Your use of 'accurately' probably does not consider actual sensible practices in the assessment of data, where you assess the occurrances of false positives and false negatives in more revealing considerations. One of the first online articles found through a quick search seems to be very good already as an introduction: https://towardsdatascience.com/accuracy-precision-recall-or-... (Koo Ping Shung, Accuracy, Precision, Recall or F1?, 2018).

Politically, there is a problem in fairly dealing with the matter of inclinations, especially considering that guilt is after actions, not inclinations, or considering that it amounts to "prejudice".

The use of 'pseudoscience' in the article was more political than theoretical - imprecise but left to the reader's margins of "getting the idea". It meant that "we have been there and the actual scientific results were poor (e.g. we could not predict local brain function under that bulge that may have meant inclination i)".

Science is much more complex than the simple correlation you seem to be supposing. Science is about understanding phenomena with objective grounds and methods (understanding is then corroborated with predictions, but predictions are not understanding). In your example you are limiting the matter to observations: they are the first step in science, not the last. (A statement like 'people with quality q tend towards inclination i' would be an observation, not a law.)

1 comments

You make a good point of distinguishing between a scientific model and a predictive oracle. I think the political use of pseudoscience isn't helpful though. There could be a lot of understanding to be gained from these systems.
> I think the political use of pseudoscience isn't helpful though. There could be a lot of understanding to be gained from these systems.
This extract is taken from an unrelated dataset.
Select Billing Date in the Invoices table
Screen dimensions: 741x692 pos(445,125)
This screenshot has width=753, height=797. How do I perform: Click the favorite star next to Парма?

If you meant, using the label of 'pseudoscience' to undermine research (in the broadest terms), or to promote blind faiths (e.g. scientism) or "arbitrary requirements for social membership", of course it is deterior (though the economic/financial matter is more complex). But in the specific context, the attribution of pseudoscience is (though often with little care and an improper naïvety) to be a substantially legitimate warning of "do not encourage shallow beliefs amounting to prejudices".

Many of us believe that similar research may reveal interesting correlations which may then trigger good insights. But there has been a trend (especially in cultures that have shown very little appreciation of subtlety as an ideal) that seem to encourage a return to the archaic ignorant use of stereotypes. Apply that to law enforcement, and - sorry, just inventing a sufficiently acceptable example, after today's article about "Irish Baileys" - the idea subtly or less subtly emerges to arrest sober Irishmen just because.

Perhaps there should be more of a hard boundary between science and politics (like the separation between church and state).